The Legge family home on a 40 acre ranch just east of Revelstoke burned to the ground in an odd series of events. A bolt of lightning passed through the house and struck a loaded rifle, causing it to discharge. The shock caused Mrs. Legge to step back, stepping on her cat. She dropped a lamp that she had just lit, and between the lightning strike and the dropped lamp, the house caught on fire. She tried to grab blankets to put out the fire, but tripped, and the screen door fell on top of her. Her son and son-in-law were notified and rushed to the scene, but were unable to save the home.

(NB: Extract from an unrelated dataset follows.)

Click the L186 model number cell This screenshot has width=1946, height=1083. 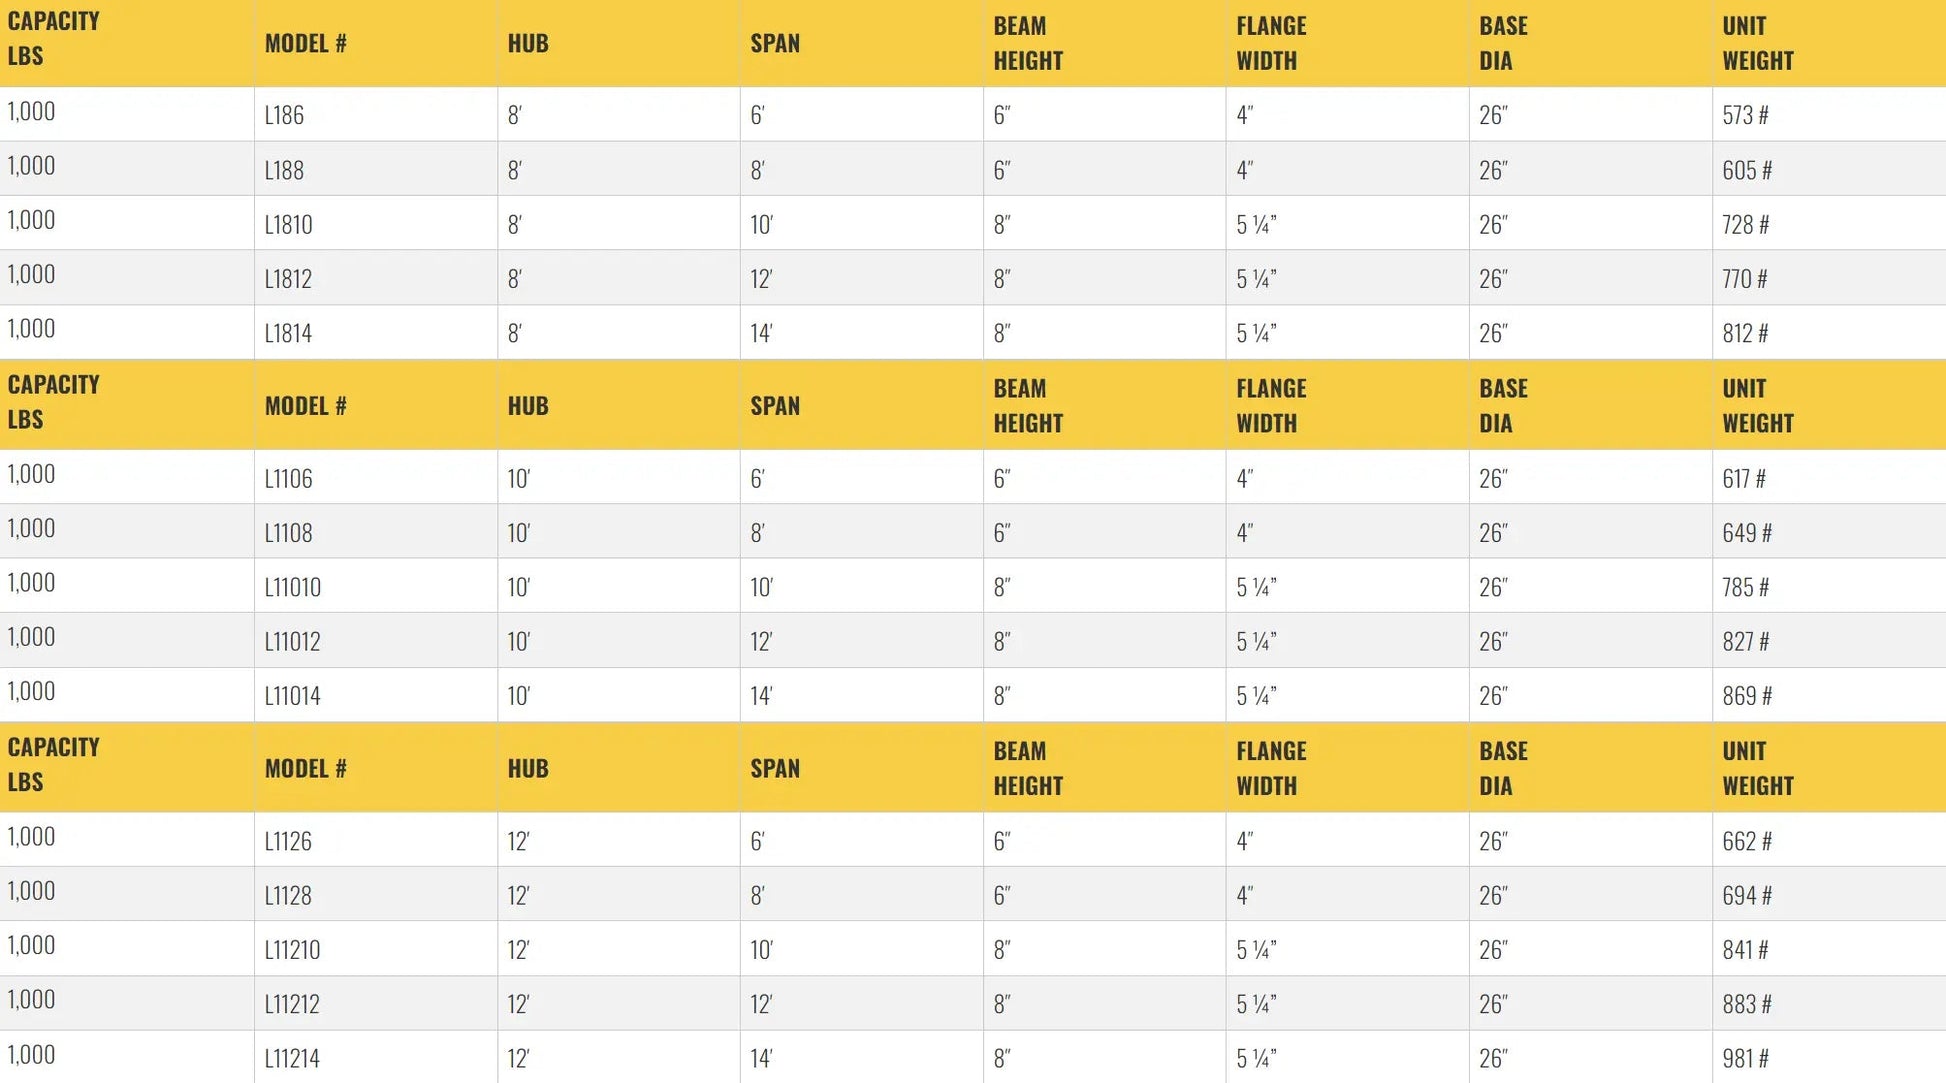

90 Years Ago: Revelstoke Review, August 14, 1929

Revelstoke Rotary Club was formed on August 9, 1929 with a meeting and luncheon at King Edward Hotel, with about 30 local businessmen present. Rotarian A.B. Godfrey of Vernon was in the chair and reviewed the objects and aims of Rotary. The local men decided to ask for a charter and elected their officers, with J.J. Horn as president.

80 Years Ago: Revelstoke Review, August 18, 1939

After being buried in debris for over a quarter of a century in what was the basement of the old City Hotel, destroyed by fire in 1913, a bottle of rye was found by workmen excavating on the site for the new garage being erected by George Charne. (521 First Street West.) The workers hired by contractor J.W. Middleton sampled the contents and declared it to be especially rare old vintage.

70 Years Ago: Revelstoke Review, August 18, 1949

As a result of suggestions made last spring by Peter Hugsted, Olympic champion, the Revelstoke Ski Club has begun improvements to the ski hill which will make it bigger and better than at any time since it opened in 1916. The ski club is arranging to have Hugsted and six other jumpers from Norway taking part in next year’s ski tournament.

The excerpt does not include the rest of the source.